Los parques solitarios son una ficción. En la escarpada franja de terreno que circunda Los Rosales por el norte, donde el Ayuntamiento planea crear un espacio natural de 84.000 metros cuadrados bautizado como Bosque das Cinco Illas, ayer a mediodía, a pesar del desnivel, el entorno descuidado y los senderos resbaladizos por las hojas secas de los eucaliptos, había vecinos del barrio, visitantes ocasionales e incluso una pareja procedente de Sada y Vimianzo entretenidos en sus ocupaciones en un lado u otro del parque. «Este sitio para lo que sirve es para hacer barbacoas y soltar a los perros. Que no lo estropeen», dice Roberto Figueiral en el extremo oeste, al borde de la carretera de Os Fortes, segundos después de que un galgo afgano baje corriendo a una velocidad inusitada. Es suyo. «En pocos sitios puede correr como aquí», explica el hombre, que lleva viviendo diez meses en Los Rosales y ya se ha hecho una composición del lugar y de sus habitantes. «Los fines de semana, a las diez de la mañana, ya hay señores guardando su sitio para la barbacoa. En esa zona te encuentras familias, pandillas de gente mayor, niños, gente con perros, hay gente, sí», apunta delante de la residencia de ancianos Remanso.
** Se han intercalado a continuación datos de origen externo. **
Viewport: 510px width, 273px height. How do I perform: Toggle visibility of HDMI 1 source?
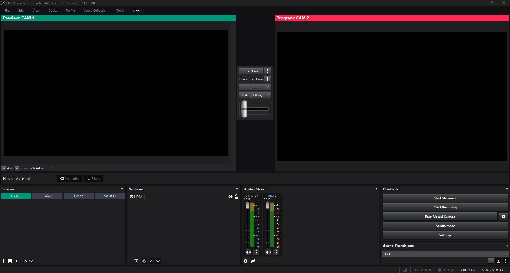click(230, 197)
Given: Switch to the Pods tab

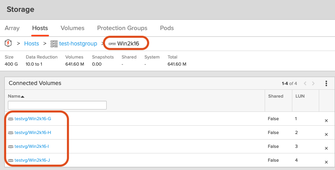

Dentro, Chelito Miguens, nacida en Cuba hace 86 años, y su marido, Florencio Tizón, de 90 años y nacido en la calle de la Torre, salen del comedor y reciben con gusto la noticia del nuevo parque. Si la prevista isla para mayores se ubicara en este borde occidental, los ancianos independientes y los que necesitan ayuda pero pueden desplazarse en silla de ruedas solo tendrían que salir del centro y avanzar pocos metros para disfrutar del bosque y de sus equipamientos biosaludables, «sería genial», señala la directora, Dora Portomeñe. «Eu viña aquí ás amoras e aos paxariños, de cativo, aínda non coñecía a Chelito», recuerda Tizón, que se arranca a cantar «Somos da calle da Torre / pequeniños coma ratos...» y desata una juerga en el pasillo. Otra mujer se queja porque el bus no llega a la residencia y el resto insiste en que quede constancia de la falta.

Merendero

«Esta zona está muy mal comunicada», coincide Ana Carrera, una estudiante de Derecho de Sada, en el área central del parque, donde se encuentran las barbacoas, el merendero y la fronda de eucaliptos espontáneos. Su novio, Abraham Trillo, vive en Vimianzo, viene en autobús a la ciudad y cuando se encuentran suelen acercarse a esta ladera silenciosa y sombría para comer de bocadillo y pasar las horas. «Por alá abaixo está cheo de silvas -dice el chaval- e hai plásticos e basura polo chan. Tiña que estar máis limpo. Eu non lle boto a culpa ao concello, ademais a xente agora quere todo perfecto. Só digo que algo máis coidado ben podía estar».